Louvre Museum $102 Million Heist: Couple Among Four Charged in Historic Jewelry Theft

A daring daylight heist at the Louvre Museum resulted in the theft of historic French crown jewels valued at $102 million. Paris prosecutors have charged four suspects, including a couple with children, believed to be small-time criminals from Paris suburbs rather than organized crime members. The seven-minute robbery involved an extendable ladder, angle grinders, and a quick escape on scooters, with authorities still searching for the stolen treasures and at least one additional suspect.

Couple With Children Among Those Charged In Louvre Heist

The stolen jewels are estimated to be worth $102 million.

France:

Small-time criminals are believed to be responsible for the dramatic jewel heist at the Louvre, according to the Paris prosecutor who revealed on Sunday that two of the suspects are a couple with children.

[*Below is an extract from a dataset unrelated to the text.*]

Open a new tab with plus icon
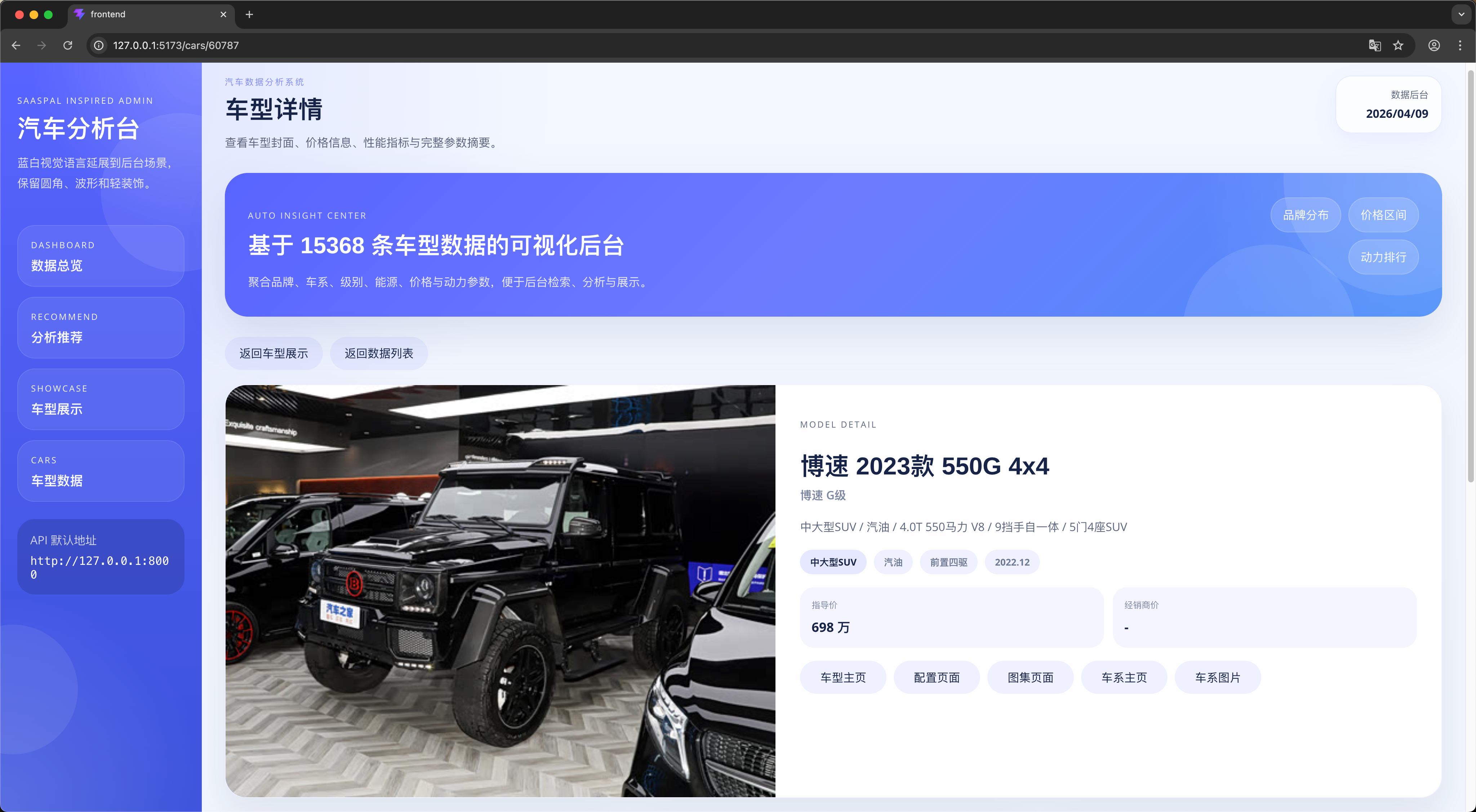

Last month, a four-person gang executed a raid on the world's most-visited art museum in broad daylight, taking merely seven minutes to steal jewelry valued at an estimated $102 million before escaping on scooters.

The thieves positioned a truck with an extendable ladder beneath the museum's Apollo Gallery housing the French crown jewels, climbed up, broke a window, and used angle grinders to cut into glass display cases containing the treasures.

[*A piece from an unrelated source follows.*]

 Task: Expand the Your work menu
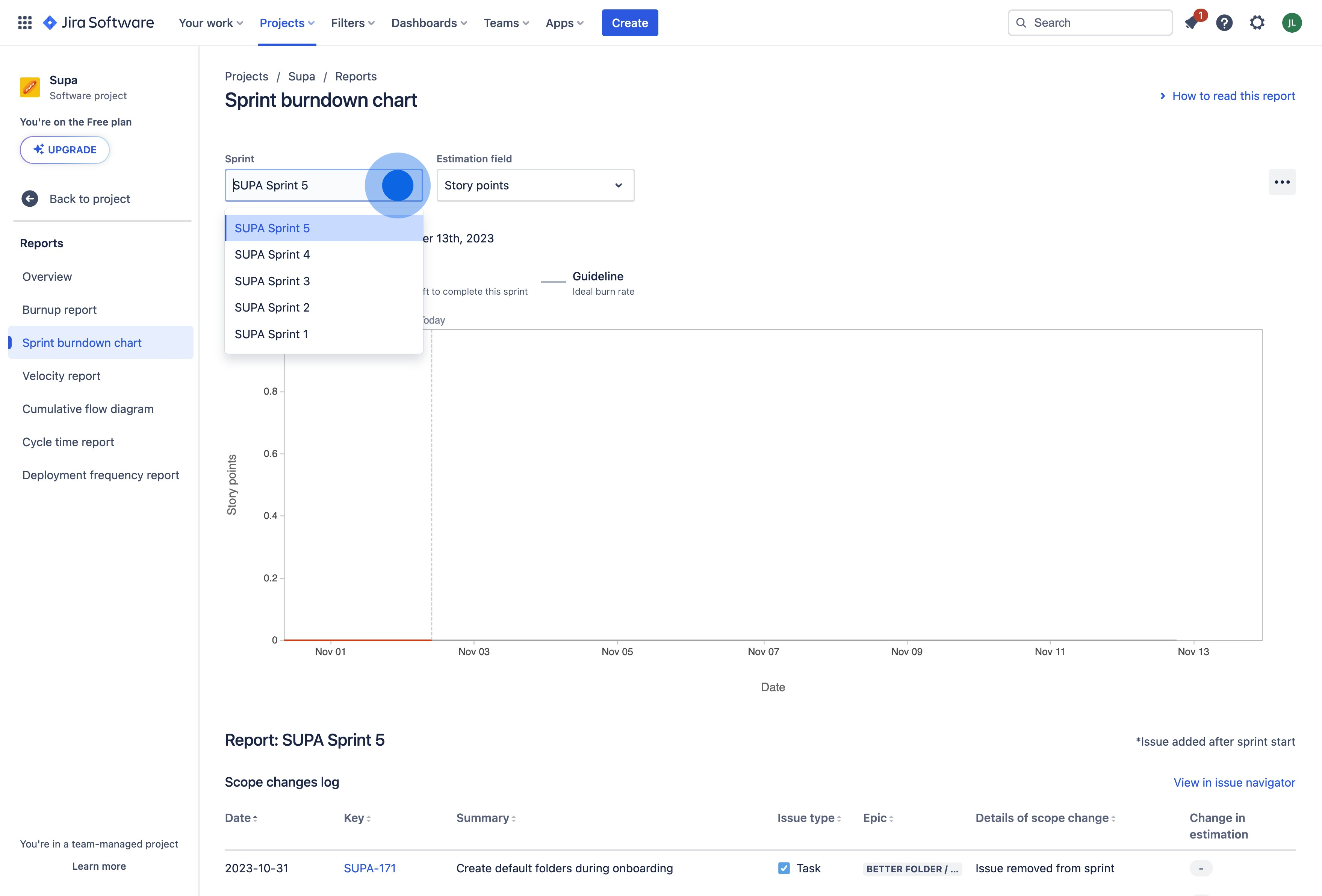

Two men suspected of being the individuals who broke into the gallery while their two accomplices waited outside have been detained, charged, and remanded in custody.

Prosecutors announced on Saturday that two additional suspects, a man and a woman, had also been charged and remanded in custody.

Authorities have not yet recovered the stolen jewels.

On Sunday, Paris prosecutor Laure Beccuau stated that the suspects, who resided in the northern suburbs of the French capital, were believed to be small-time criminals rather than members of organized crime groups.

Their profiles do not match those "generally associated with the upper echelons of organized crime," Beccuau told France Info.

At least one other person is still being sought, she added.

Beccuau revealed that the 37-year-old man and 38-year-old woman charged on Saturday were a couple with children.

They have "denied any involvement," Beccuau said, noting that the man refused to make any statement.

The suspects are "clearly local people," she stated.

"They all lived more or less in Seine-Saint-Denis," the prosecutor said, referring to a region north of Paris.

"Some are connected, particularly the couple," she said.

Two of the male suspects were convicted together in a theft case in 2015, she added.

The 37-year-old man has been charged with organized theft and criminal conspiracy, while his partner has been charged with complicity in organized theft and criminal conspiracy.

The woman was tearful when she appeared at a Paris court on Saturday, expressing fears for her children and herself.

The couple were arrested after their DNA was found in the basket lift used during the robbery.

"Significant" DNA evidence linking the man to the crime was found in the basket lift, the prosecutor said. Traces of his partner's DNA were also found, but they might have been transferred there through contact with a person or object, she added.

"All this will need to be investigated," Beccuau said.

The man's criminal record contained 11 previous convictions, most of them for theft, she revealed.

The first two men arrested earlier were also known to the police for having committed thefts. Both lived in the northeastern Paris suburb of Aubervilliers.

One of the two men from Aubervilliers and the man charged on Saturday "were involved in the same theft case for which they were convicted in Paris in 2015," said the prosecutor.

Three people arrested along with the couple this week have been released without charge.

The thieves dropped a diamond- and emerald-studded crown that once belonged to Empress Eugenie, the wife of Napoleon III, as they escaped.

But they made off with eight other items of jewelry, including an emerald-and-diamond necklace that Napoleon I gave his second wife, Empress Marie-Louise.

The search for the jewels continues, the prosecutor said.

"All avenues are being explored," she said, adding the treasures "could be used for money laundering".

"We are examining all the possibilities offered by the black market for selling this jewelry, which I hope will not happen any time soon."